ИСХОДНЫЕ ДАННЫЕ:
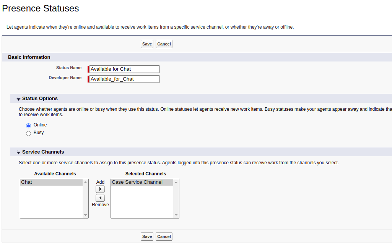392x246 pixels.
Task: Focus the Developer Name text field
Action: click(124, 79)
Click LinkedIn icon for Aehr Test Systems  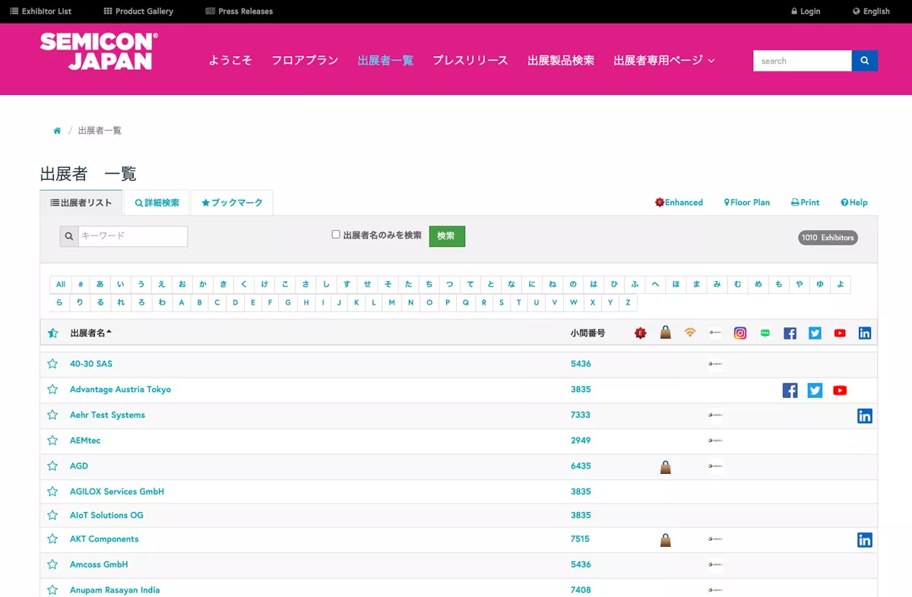pos(864,415)
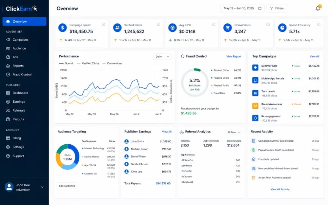Open the All Time referral dropdown

[x=234, y=132]
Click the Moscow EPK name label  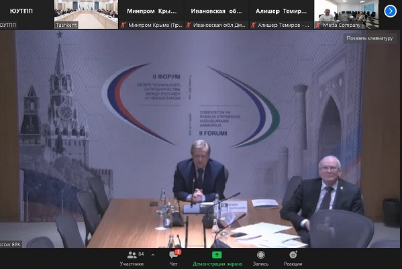(x=10, y=244)
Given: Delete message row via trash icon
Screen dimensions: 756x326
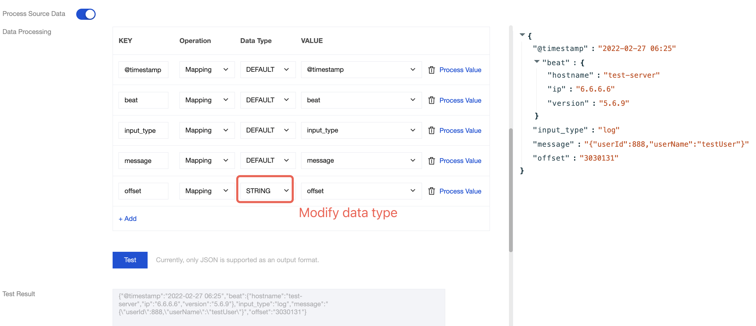Looking at the screenshot, I should pos(431,161).
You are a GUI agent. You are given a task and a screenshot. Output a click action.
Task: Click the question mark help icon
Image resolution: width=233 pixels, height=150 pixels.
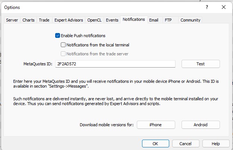pyautogui.click(x=207, y=7)

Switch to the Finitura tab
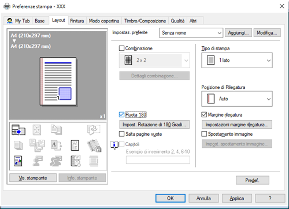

ЗАДАНИЕ:
Оформите в виде JSON-списка строк всё, что идёт от строки с "You are a GUI" и до конца записей включительно: каждая строка текста становится отдельной строкой списка, пустые строки пропускаются. Изображения в ответ не включайте.

РАЗОБРАННЫЙ ОТВЕТ:
[
  "You are a GUI agent. You are given a task and a screenshot. Output a click action.",
  "Task: Click the question mark help icon",
  "Image resolution: width=233 pixels, height=150 pixels.",
  "pyautogui.click(x=207, y=7)",
  "Switch to the Finitura tab"
]